Almost unbelievably in this strange year, I set off on Saturday to go somewhere other my house, namely the Lake District for a week’s family holiday. I took my laptop with me, in case I was suddenly possessed of an overwhelming desire to organise my list of primary sources, or something like that. That part of the plan went well. Family holidays turn out to be a good format for getting short, fiddly little jobs done. I had imagined that they might also be a good time for general reflection. That bit didn’t go so well, principally because I hiked myself into a stupor and spent the rest of the time sleeping or organising food (as one does).
Also, shortly after my arrival, I discovered that my supervisor won’t even be making it to the starting post of this PhD. Or the end post of the MA dissertation he also supervised. In fact, he’s leaving our mutual institution, effective pretty much immediately from me finding out about it, due to circumstances almost entirely outside his control.
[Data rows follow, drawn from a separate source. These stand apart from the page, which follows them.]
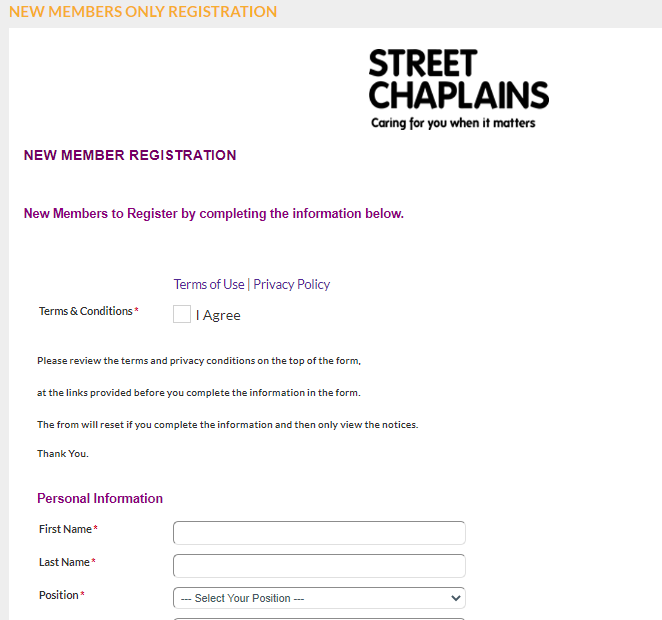The height and width of the screenshot is (620, 662).
Task: Click the Position field label
Action: [x=62, y=595]
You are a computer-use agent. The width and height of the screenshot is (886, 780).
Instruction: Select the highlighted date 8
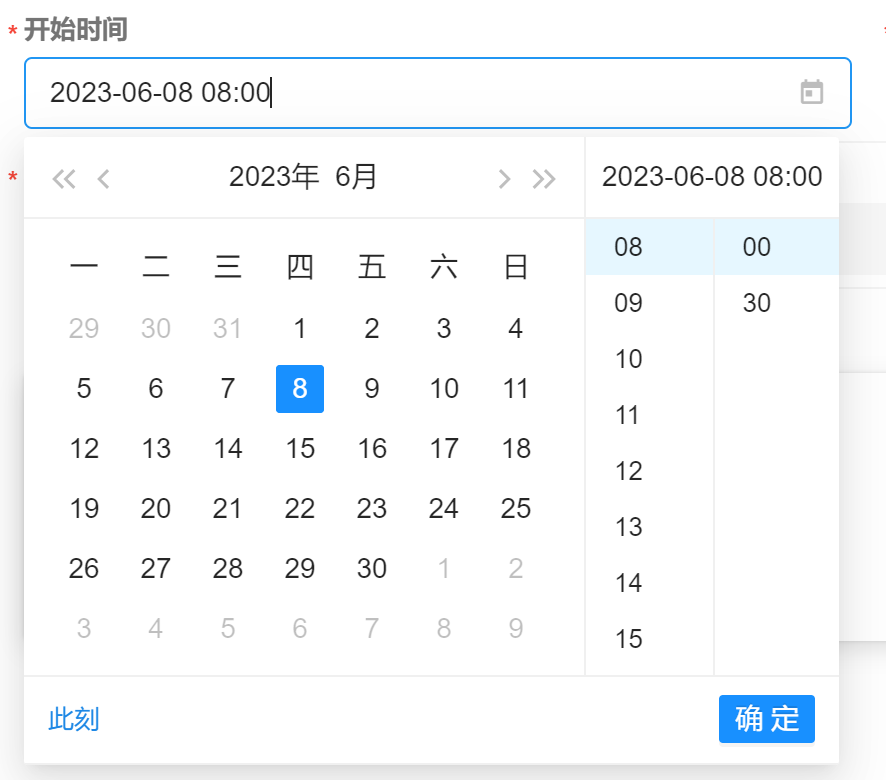pos(300,389)
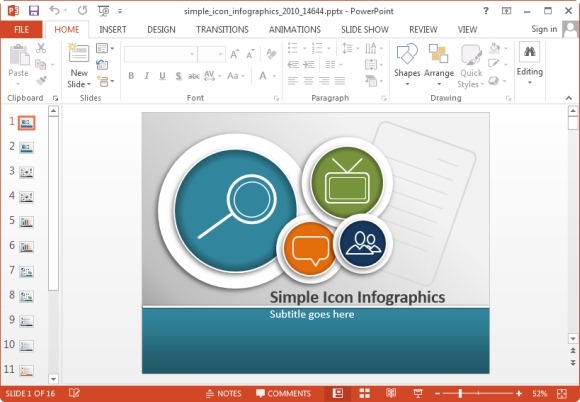Viewport: 580px width, 402px height.
Task: Switch to the ANIMATIONS tab
Action: pos(295,30)

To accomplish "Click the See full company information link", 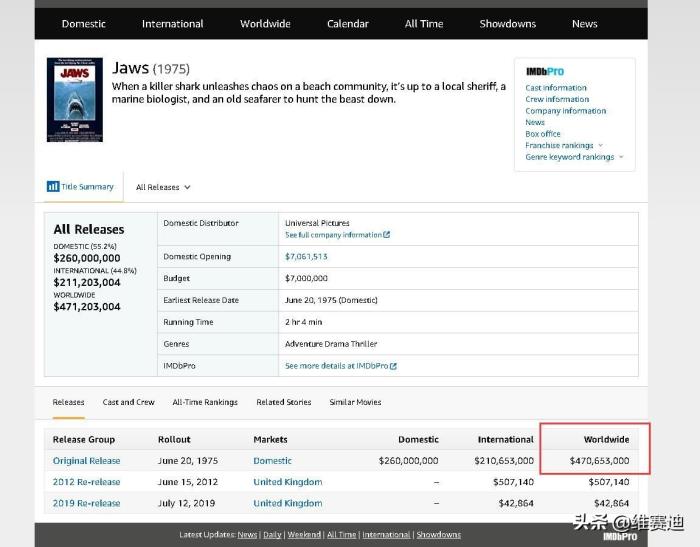I will [337, 235].
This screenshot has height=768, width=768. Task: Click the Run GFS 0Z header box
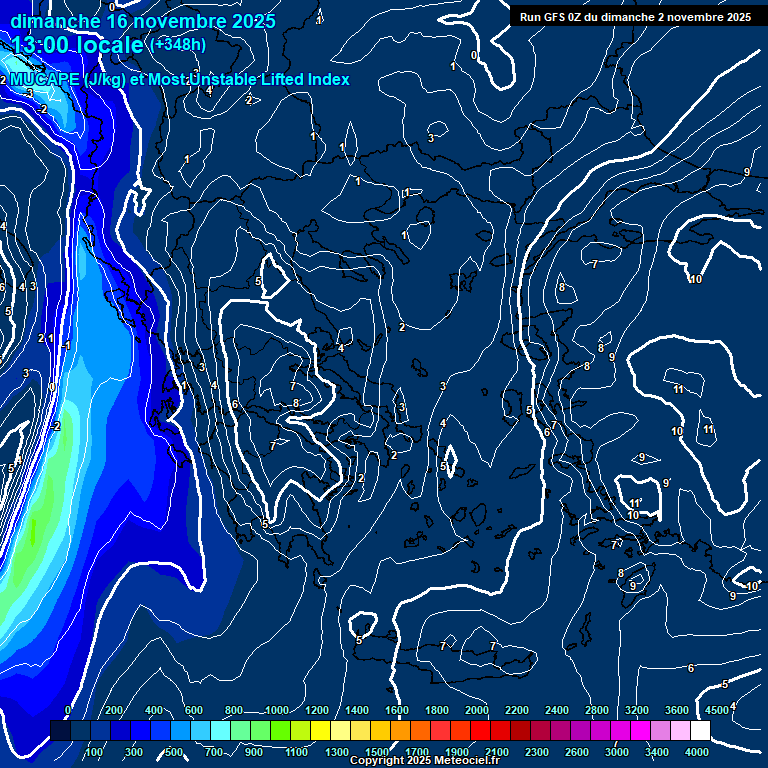click(636, 17)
I’m obviously very disappointed to lose him. I wouldn’t be where I am without him. Specifically, I’d be orchestrating mine and my family’s return to the European Union. Eventually I might have started looking for an institution that’s a really good fit for my project (instead of one whose main criterion was having an excellent, experienced and enthusiastic professor who seemed to want to supervise me). And maybe I’d have got a PhD by the time I was 80, at that rate…
According to my ex-supervisor, the institution still intends to enrol me, so perhaps they will have informed me about this by the end of next week. He has also suggested someone to supervise me in his place, a professor I know by sight, and who I’ve heard nothing but good things about. It’s just a bit disconcerting that the reason I only know him by sight, after two years in the same institution, is that there doesn’t seem to be much overlap between our academic areas of interest. I am also concerned about his newly acquired workload, and the impact that will have on his ability to supervise yet another student. On the other hand, given the extremely multi-disciplinary nature of what I want to do, I knew I was going to be making my own arrangements for a lot of things. I was already planning to put out feelers towards other people and institutions with expertise in the various components of the project.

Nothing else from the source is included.